**Textauszug:**
+ + + +
Emotionale Distanzierung und Entfremdungserfahrungen kommen aber nicht von ungefähr und solange er und sein Pendant im Brause-Kosmos den Ton angeben, wird der Erfolg des „Vereins“ vor allem über Finanzkennzahlen gemessen, die zweifelsohne wiederum von guten Platzierungen abhängen, diese aber nicht voraussetzen.
Ganz vielleicht war es Teil des Kloppschen-Charmes, dass er es vermochte, nahbare Kicker (aus der Region/Jugend) mit externem Talent zur perfekten Symbiose zusammenzuschweißen und dabei eben auch auf Aspekte der Zugänglichkeit achtete.
Ich weiß jetzt nicht, ob Donyell Malen, Karim Adeyemi und Niklas Süle beim durchschnittlichen Dauerkarteninhaber die Identifikationsfläche anbietet, die technisch ggf. beschränktere aber dafür umso engagiertere Jungs wie Schmelzer, Piszczek, Lewandowski und Subotic offeriert haben. Jedenfalls würde ich aus der Ferne behaupten, dass die Gucci-Täschchen und Kapriolen jenseits des Platzes im Pott eher weniger gut ankommen als die klassischen „Malocher.“
Und ganz im Ernst: Süle, Sabitzer und Can kommen entweder direkt aus München, oder haben eine Fußballsozialisation durchlaufen, die es jetzt nicht unbedingt plausibel macht, ihnen die große Leidenschaft für den BVB abzunehmen. Das mag nun Küchenpyschologie sein, aber ich fände es als Fan nun nicht gerade prickelnd, Spielern wöchentlich die Daumen drücken zu müssen, die von den größten (sportlichen) Widersachern kommen. Vor allem, wenn dazu die Abneigung vieler Fans gegenüber den Konzernfilialen hinzugerechnet wird, sei dies nun SAP, RB, VW oder Bayer.
+ + + +
**Bereitgestellte Einträge:**
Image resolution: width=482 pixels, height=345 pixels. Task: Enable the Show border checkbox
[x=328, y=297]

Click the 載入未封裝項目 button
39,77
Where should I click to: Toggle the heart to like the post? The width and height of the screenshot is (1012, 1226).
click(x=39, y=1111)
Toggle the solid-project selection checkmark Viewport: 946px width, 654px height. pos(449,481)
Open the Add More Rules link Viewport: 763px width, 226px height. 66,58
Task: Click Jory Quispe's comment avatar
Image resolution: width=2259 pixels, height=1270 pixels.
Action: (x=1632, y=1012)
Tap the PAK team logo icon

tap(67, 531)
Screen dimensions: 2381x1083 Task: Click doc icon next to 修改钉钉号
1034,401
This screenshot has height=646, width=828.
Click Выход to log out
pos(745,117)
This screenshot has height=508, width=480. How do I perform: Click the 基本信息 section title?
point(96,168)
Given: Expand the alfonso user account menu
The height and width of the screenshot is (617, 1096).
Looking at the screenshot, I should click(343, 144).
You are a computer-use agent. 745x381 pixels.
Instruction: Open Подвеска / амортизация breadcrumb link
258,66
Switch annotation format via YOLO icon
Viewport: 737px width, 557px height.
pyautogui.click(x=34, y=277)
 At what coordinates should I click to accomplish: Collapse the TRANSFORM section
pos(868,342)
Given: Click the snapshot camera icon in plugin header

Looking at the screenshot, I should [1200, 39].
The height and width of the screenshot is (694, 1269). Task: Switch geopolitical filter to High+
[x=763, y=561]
+ + + +
**Aufgaben:**
1/ Beantworten Sie die folgenden Fragen zum Textauszug:
(a) Woran wird der Erfolg des „Vereins“ laut Textauszug vor allem gemessen?
(b) Welche vier Spieler werden als technisch ggf. beschränktere, aber umso engagiertere Jungs genannt?
(c) Welche Konzernfilialen werden im letzten Satz aufgezählt?
2/ Zitieren Sie aus dem Textauszug die Passage von „Ganz vielleicht war“ bis einschließlich „der Zugänglichkeit achtete.“.

**Antworten je Aufgabe:**
1/
(a) Der Erfolg wird vor allem über Finanzkennzahlen gemessen.
(b) Genannt werden Schmelzer, Piszczek, Lewandowski und Subotic.
(c) Aufgezählt werden SAP, RB, VW und Bayer.

2/
Ganz vielleicht war es Teil des Kloppschen-Charmes, dass er es vermochte, nahbare Kicker (aus der Region/Jugend) mit externem Talent zur perfekten Symbiose zusammenzuschweißen und dabei eben auch auf Aspekte der Zugänglichkeit achtete.